There is an Italian legend about a woman named Befana who lived along the dusty road that led to Bethlehem. She was a great housekeeper and liked to keep everything really clean. One night there was a knock at the door and she opened it to find three kings in search of a baby, a really special baby, a baby born to be the greatest of all kings.
They asked if they could rest for a time with her and as they spoke they invited her to join them on their journey. And she said she’d love to do, but she had to get the house tidy once they left…
She said she’d think about it though and they told her that all she needed to do was follow the bright star…
She worked all night and finally, near dawn, she put on her heavy cloak. She took a little straw doll she wanted to give to the baby and left her house. But the sky had clouded over and she couldn’t see the star anymore and then it began to rain and her little doll was ruined.
Finally, she gave up and went home. “I’m a foolish old woman,” she said to herself. “I missed my chance to worship this newborn king. Perhaps I will find him someday.” And the legend is that each year she sets out with a bag of toys, leaving some at every house where there is a child, hoping that one of them might be the Child she missed.
Tonight, we have that invitation not to miss the child born to change the world and not to miss the man he became. The reading we heard from the letter to the Hebrews (1:1-4) says that God, for many years, spoke to people through prophets, who were people who told others about God’s plans and thoughts, but now people just have to look at Jesus… Into the world he came and he asks us to invite him into our lives…
Last week I had a newsletter from St George’s College in Jerusalem. It’s a College which offers lots of study tours to people throughout the world, usually from way outside Jerusalem. Obviously things have been dreadful there for more than a year now. Students have stopped coming and the College and the whole region have been thrown into an uncomfortable time of suffering…
It would be easy to look at the situation there and wonder what’s going on. It would be easy to look at things and wonder where God is in it all…
But 2000 years ago, Jesus was born for a time just like now – he was born into a troubled region with oppressive rulers. He was born without the gift of lots of money or power. He was born as one of us…. Yet, that letter to the Hebrews reminds us, ‘He is the reflection of God’s glory and the exact imprint of God’s very being and he sustains all things by his powerful word.’
The College newsletter said how easy it would be to worry about the future as well as now, and to bemoan the dreadful conditions that people were enduring. The lack of the big Christmas celebration in Bethlehem is a reminder that there doesn’t seem to be too much to celebrate there this year…, but there is much to celebrate!!
If we think of the world as containing so much darkness then we think of Jesus as the light – and one certainty is that light will always penetrate darkness! There is no darkness that can ever conceal a shining light.

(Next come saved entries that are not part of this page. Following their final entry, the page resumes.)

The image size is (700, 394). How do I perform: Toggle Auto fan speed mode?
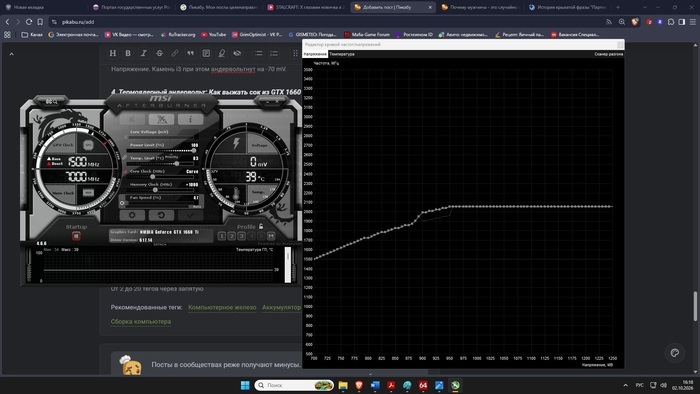click(196, 207)
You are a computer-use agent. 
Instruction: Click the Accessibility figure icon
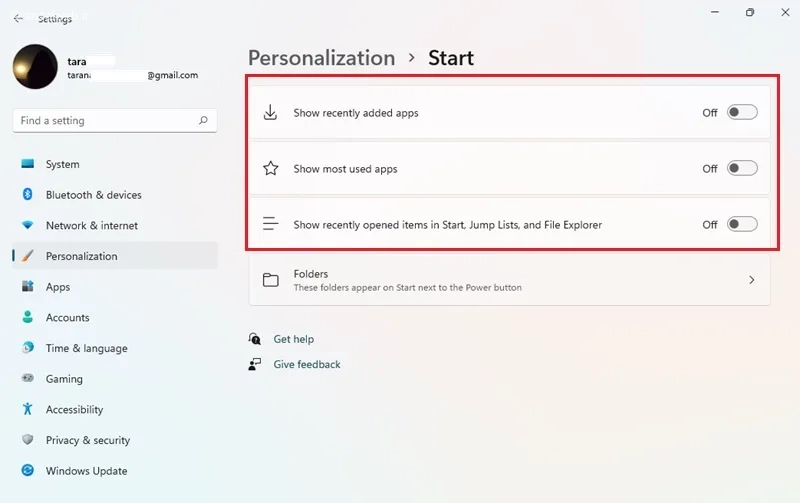[27, 410]
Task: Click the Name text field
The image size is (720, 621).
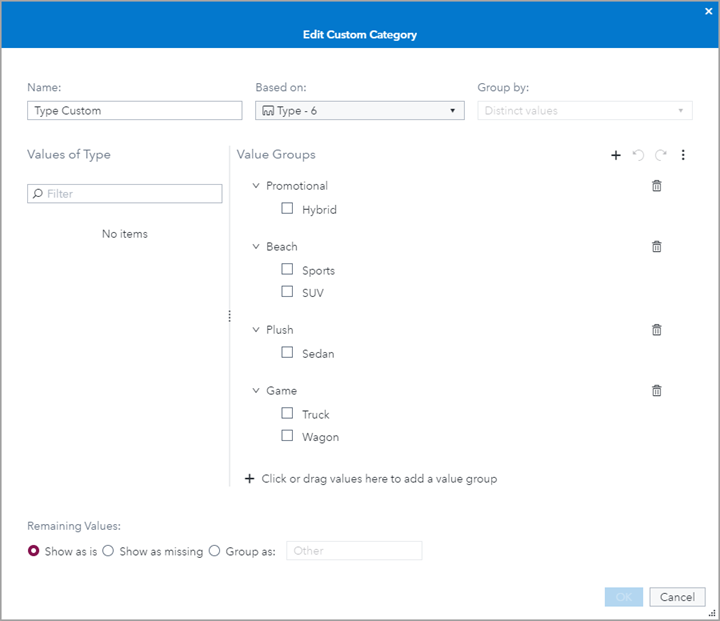Action: pos(135,111)
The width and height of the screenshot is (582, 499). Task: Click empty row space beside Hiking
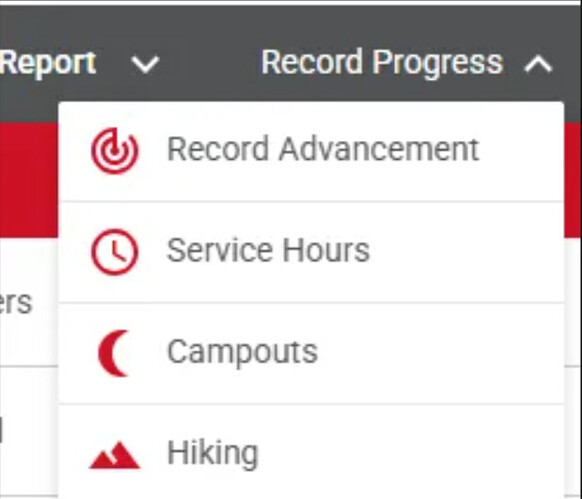click(408, 454)
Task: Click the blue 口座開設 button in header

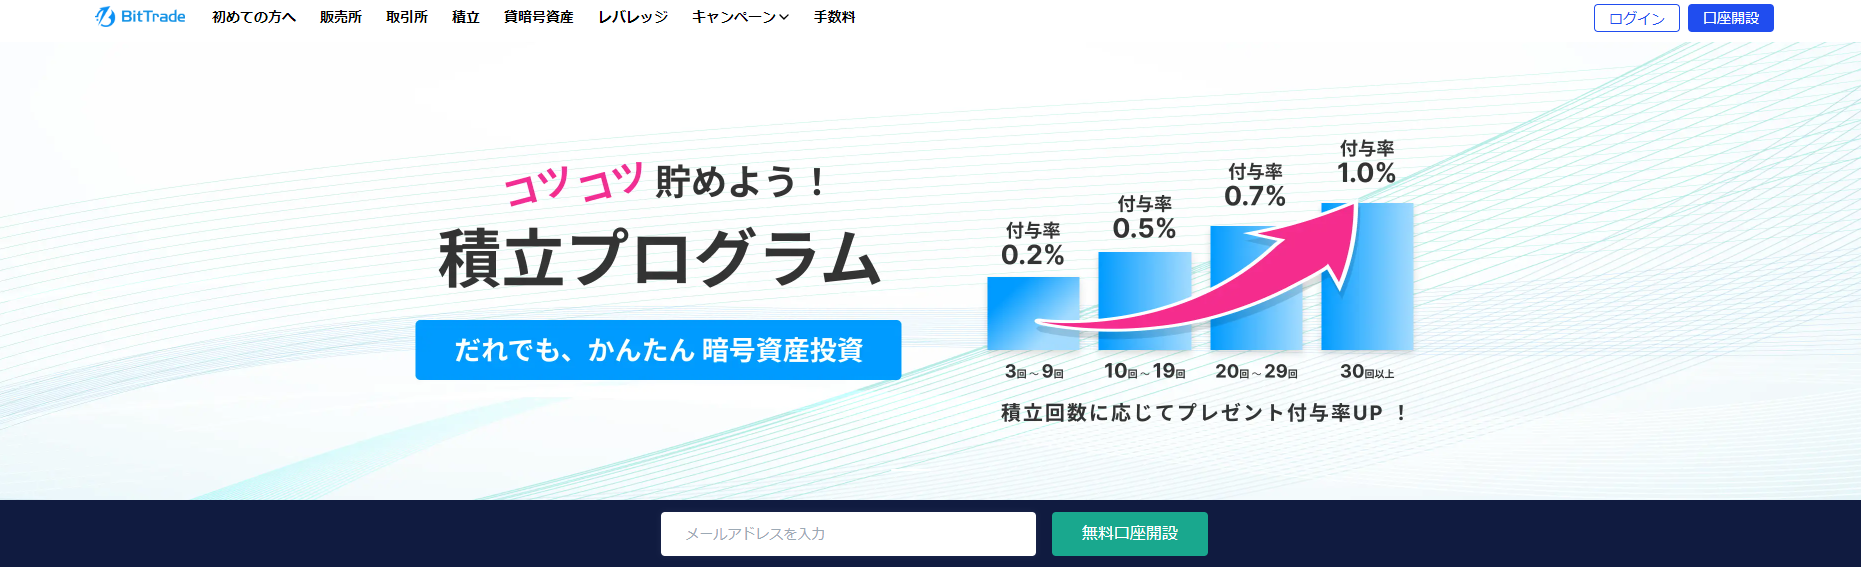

And that is why, in Jerusalem there will be people celebrating this year. That is why, in Bethlehem, there will be people celebrating this year. It is why, as we recognise that Jesus has moved into our neighbourhood, we are invited to celebrate…
We are invited to celebrate whether life currently feels great or not. We’re invited to celebrate whoever we are, whatever our background, whatever we’ve done today or will do tomorrow, we are invited to celebrate because Jesus was born for us…
Into a world that needed light, God came in the form of Jesus. Cared for by Mary and Joseph, recognised by others as they took Jesus as a baby into the Temple; growing to offer people an invitation to follow him and to see how he lived.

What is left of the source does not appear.